»»
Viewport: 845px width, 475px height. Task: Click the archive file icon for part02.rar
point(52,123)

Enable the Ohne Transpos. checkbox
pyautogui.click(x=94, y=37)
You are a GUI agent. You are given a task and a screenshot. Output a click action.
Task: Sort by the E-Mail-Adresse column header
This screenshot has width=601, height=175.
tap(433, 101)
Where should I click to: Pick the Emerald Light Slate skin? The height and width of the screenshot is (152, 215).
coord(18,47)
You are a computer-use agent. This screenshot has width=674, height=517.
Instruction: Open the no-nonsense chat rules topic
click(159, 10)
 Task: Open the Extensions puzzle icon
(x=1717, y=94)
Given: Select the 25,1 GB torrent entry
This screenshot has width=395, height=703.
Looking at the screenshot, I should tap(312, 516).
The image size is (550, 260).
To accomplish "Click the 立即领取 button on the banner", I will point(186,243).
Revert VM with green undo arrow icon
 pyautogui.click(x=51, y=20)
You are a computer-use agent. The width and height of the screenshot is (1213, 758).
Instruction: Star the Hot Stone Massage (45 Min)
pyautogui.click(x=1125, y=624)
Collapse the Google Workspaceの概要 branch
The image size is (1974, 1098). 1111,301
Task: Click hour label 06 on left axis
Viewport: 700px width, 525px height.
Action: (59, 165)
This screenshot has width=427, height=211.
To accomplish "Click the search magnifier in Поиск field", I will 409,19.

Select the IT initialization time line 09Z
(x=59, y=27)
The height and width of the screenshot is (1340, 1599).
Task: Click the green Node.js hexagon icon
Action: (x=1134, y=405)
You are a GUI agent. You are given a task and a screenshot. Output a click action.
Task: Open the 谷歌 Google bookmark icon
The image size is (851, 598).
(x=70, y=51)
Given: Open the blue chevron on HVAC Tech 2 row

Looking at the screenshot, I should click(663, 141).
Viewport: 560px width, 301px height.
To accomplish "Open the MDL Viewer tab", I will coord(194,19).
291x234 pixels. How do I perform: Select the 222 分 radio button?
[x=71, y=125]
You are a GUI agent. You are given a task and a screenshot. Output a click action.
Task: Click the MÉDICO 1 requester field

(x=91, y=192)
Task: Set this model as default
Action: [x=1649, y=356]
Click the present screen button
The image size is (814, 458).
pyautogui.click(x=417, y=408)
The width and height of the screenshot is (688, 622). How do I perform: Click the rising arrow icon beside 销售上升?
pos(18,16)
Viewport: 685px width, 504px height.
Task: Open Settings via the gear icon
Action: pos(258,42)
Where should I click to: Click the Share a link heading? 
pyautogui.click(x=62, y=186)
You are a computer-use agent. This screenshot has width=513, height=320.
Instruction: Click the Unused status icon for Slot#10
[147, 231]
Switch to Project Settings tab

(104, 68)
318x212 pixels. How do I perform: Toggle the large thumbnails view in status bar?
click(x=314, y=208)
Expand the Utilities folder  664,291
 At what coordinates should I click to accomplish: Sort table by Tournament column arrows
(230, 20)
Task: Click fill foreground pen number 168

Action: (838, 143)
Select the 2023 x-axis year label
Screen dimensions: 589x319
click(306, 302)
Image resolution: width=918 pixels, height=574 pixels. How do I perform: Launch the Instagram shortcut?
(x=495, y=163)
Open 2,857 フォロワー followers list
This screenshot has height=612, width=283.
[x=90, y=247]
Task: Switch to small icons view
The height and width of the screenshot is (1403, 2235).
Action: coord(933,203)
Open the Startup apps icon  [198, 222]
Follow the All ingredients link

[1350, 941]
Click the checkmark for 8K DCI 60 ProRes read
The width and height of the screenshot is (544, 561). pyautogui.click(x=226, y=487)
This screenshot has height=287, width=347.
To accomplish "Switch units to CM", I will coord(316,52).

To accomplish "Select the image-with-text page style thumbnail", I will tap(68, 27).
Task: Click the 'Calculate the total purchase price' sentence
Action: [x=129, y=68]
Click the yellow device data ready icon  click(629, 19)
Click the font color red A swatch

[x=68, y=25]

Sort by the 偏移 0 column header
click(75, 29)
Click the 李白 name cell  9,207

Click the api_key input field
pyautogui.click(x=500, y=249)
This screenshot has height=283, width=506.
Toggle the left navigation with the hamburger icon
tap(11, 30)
««
**Compito da svolgere:** Indica quante righe dell'elenco contengono la stringa "Google", distinguendo tra maiuscole e minuscole. Scrivi soltanto il numero.

**Risposta all'esercizio:** 2